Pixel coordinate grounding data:
:::

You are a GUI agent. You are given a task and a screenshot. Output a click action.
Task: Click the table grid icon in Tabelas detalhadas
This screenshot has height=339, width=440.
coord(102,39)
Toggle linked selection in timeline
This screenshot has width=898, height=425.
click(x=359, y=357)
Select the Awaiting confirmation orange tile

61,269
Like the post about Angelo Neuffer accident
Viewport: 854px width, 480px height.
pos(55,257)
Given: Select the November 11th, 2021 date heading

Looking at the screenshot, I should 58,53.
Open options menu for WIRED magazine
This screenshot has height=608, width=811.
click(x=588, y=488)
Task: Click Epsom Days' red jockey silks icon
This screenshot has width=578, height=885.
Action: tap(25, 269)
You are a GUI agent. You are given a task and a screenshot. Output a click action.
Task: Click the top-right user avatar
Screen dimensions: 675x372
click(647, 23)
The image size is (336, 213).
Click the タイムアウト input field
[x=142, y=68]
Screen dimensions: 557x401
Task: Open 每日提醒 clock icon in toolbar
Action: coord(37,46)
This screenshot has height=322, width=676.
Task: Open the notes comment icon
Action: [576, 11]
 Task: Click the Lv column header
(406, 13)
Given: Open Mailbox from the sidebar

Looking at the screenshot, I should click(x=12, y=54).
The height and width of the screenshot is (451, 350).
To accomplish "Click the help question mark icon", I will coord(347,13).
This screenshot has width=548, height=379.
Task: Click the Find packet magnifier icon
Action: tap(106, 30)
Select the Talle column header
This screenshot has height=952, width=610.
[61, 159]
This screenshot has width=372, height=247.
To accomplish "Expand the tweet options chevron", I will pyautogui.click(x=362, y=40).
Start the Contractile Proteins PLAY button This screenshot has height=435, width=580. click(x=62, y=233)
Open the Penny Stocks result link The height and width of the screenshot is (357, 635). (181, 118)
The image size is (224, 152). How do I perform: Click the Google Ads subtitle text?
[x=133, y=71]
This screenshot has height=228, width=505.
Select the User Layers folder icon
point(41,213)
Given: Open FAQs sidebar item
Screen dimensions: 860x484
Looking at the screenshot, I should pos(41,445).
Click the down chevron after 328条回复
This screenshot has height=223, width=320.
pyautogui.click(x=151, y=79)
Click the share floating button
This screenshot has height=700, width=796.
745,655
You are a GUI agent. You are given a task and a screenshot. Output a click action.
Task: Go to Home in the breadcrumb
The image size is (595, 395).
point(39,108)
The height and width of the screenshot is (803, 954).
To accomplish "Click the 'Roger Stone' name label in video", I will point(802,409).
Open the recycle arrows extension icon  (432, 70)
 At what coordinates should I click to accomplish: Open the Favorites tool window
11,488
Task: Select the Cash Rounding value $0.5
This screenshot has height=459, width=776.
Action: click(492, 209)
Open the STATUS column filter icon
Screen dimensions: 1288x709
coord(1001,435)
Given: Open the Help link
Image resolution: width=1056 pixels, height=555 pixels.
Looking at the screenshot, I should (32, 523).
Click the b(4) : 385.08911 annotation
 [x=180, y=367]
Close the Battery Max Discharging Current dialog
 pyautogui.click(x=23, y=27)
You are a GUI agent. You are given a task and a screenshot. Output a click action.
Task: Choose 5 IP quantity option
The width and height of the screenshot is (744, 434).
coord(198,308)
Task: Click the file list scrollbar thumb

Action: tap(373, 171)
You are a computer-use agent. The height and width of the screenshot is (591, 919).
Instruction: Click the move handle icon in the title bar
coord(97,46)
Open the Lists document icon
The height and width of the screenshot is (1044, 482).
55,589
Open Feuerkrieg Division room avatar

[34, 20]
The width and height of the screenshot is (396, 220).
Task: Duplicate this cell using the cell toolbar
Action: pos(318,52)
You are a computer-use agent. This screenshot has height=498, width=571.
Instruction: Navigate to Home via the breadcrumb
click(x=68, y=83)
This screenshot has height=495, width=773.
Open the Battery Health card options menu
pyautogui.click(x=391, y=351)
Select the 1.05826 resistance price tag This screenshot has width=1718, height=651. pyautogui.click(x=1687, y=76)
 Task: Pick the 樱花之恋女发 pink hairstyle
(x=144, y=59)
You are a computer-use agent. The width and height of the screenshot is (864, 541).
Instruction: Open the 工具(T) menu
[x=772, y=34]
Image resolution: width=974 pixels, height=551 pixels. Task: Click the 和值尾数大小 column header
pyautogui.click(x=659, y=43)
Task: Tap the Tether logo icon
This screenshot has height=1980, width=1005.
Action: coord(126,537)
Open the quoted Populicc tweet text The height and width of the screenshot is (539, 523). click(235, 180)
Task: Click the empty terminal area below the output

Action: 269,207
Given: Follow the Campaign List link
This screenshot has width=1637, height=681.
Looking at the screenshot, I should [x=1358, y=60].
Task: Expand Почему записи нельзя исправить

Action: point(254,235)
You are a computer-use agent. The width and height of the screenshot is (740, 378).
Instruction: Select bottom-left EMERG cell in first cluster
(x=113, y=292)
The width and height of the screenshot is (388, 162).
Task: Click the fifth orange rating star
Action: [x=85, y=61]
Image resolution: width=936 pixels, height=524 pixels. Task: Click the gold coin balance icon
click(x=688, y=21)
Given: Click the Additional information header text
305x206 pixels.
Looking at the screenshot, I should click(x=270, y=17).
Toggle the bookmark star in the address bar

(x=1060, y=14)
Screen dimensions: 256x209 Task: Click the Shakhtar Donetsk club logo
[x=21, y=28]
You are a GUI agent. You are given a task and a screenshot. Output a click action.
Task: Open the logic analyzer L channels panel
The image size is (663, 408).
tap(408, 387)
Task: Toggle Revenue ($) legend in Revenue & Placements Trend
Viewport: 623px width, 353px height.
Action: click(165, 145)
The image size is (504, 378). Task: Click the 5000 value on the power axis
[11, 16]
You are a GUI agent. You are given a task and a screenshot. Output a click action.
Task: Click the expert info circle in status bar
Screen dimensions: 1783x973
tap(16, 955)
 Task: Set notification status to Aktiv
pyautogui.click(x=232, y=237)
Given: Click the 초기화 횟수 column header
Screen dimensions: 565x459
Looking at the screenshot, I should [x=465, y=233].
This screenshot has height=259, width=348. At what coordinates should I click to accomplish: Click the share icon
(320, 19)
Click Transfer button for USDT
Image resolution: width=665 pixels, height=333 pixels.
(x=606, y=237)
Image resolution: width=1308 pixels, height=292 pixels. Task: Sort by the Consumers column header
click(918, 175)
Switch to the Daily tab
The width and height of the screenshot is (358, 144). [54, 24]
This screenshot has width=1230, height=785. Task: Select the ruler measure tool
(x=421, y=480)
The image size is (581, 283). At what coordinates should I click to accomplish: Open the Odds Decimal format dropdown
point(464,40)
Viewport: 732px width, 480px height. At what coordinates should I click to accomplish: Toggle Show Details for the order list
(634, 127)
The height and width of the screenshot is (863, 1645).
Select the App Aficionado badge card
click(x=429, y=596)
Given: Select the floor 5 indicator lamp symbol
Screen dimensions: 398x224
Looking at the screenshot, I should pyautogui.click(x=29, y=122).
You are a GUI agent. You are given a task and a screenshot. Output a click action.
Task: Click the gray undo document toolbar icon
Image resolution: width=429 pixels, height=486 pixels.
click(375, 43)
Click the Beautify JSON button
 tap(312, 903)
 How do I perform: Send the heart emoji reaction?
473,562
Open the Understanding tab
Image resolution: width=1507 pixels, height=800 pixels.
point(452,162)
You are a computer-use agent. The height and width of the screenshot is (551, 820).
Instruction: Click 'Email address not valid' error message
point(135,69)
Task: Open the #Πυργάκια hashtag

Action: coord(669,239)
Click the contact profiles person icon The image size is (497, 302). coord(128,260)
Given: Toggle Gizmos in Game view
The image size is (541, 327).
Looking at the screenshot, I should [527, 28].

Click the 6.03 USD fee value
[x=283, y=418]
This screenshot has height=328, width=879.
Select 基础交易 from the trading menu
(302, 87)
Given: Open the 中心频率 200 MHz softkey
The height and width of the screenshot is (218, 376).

:::

_WHAT THE TASK ASKS_:
Check each line of the entries for the string "tweet". Copy the lines that have it.

_WRITTEN RESPONSE_:
To accomplish "Expand the tweet options chevron", I will pyautogui.click(x=362, y=40).
Open the quoted Populicc tweet text The height and width of the screenshot is (539, 523). click(235, 180)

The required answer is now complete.